The new rock musical Yoshimi Battles the Pink Robots, based on the 2002 album of the same name from The Flaming Lips, has received mixed to negative reviews for its world premiere production at La Jolla Playhouse, where the show has been in development since 2007, with director Des McAnuff recently stepping in as librettist after the departure of Aaron Sorkin. The creative team includes and Wayne Coyne (book, lyrics, music), Des McAnuff (book, direction), Steven Drozd and Michael Ivins (lyrics, music), Ron Melrose (music direction), Bradley Rapier (choreography), Robert Brill (sets), Paul Tazewell (costumes), Michael Walton (lights), Steve Canyon Kennedy (sound), Sean Nieuwenhuis (video), Basil Twist (puppets), and Bill Brendle (orchestrations). The cast includes Kimiko Glenn (Yoshimi), Paul Nolan (Ben), Nik Walker (Booker), and Tom Hewitt (Dr. Petersen).
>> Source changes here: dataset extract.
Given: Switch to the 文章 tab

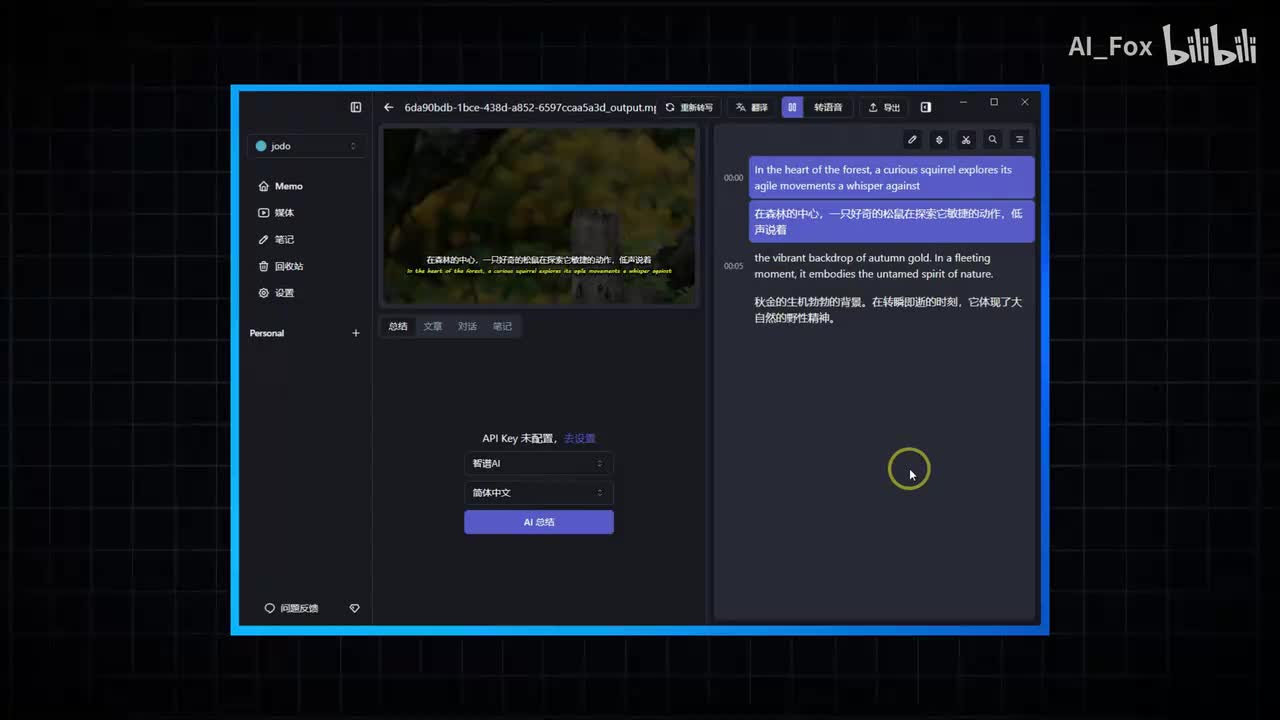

James Hebert (San Diego Union-Tribune): The inventive and at times fantastical Yoshimi … draws much of its emotional punch from the mysteries of being vs. nothingness that robots can evoke. … The production’s technology can be thrilling, especially in robot-battle scenes that masterfully calibrate elements of music, lighting, sound and visual design. And if at times McAnuff seems a bit too in love with such tech gambits as the text-message-style super-titles (which over-explain the action), he doesn’t let the show’s humanity or its central love story get crowded off the stage. That’s right: There are people in Yoshimi, too. Talented ones – particularly the irresistible Kimiko Glenn as the title warrior. … Someday our robot overlords will be writing their own musicals (their own reviews, too). In the meantime, though, we can also thank the daring and ingenuity of McAnuff … for bringing this one to vivid life.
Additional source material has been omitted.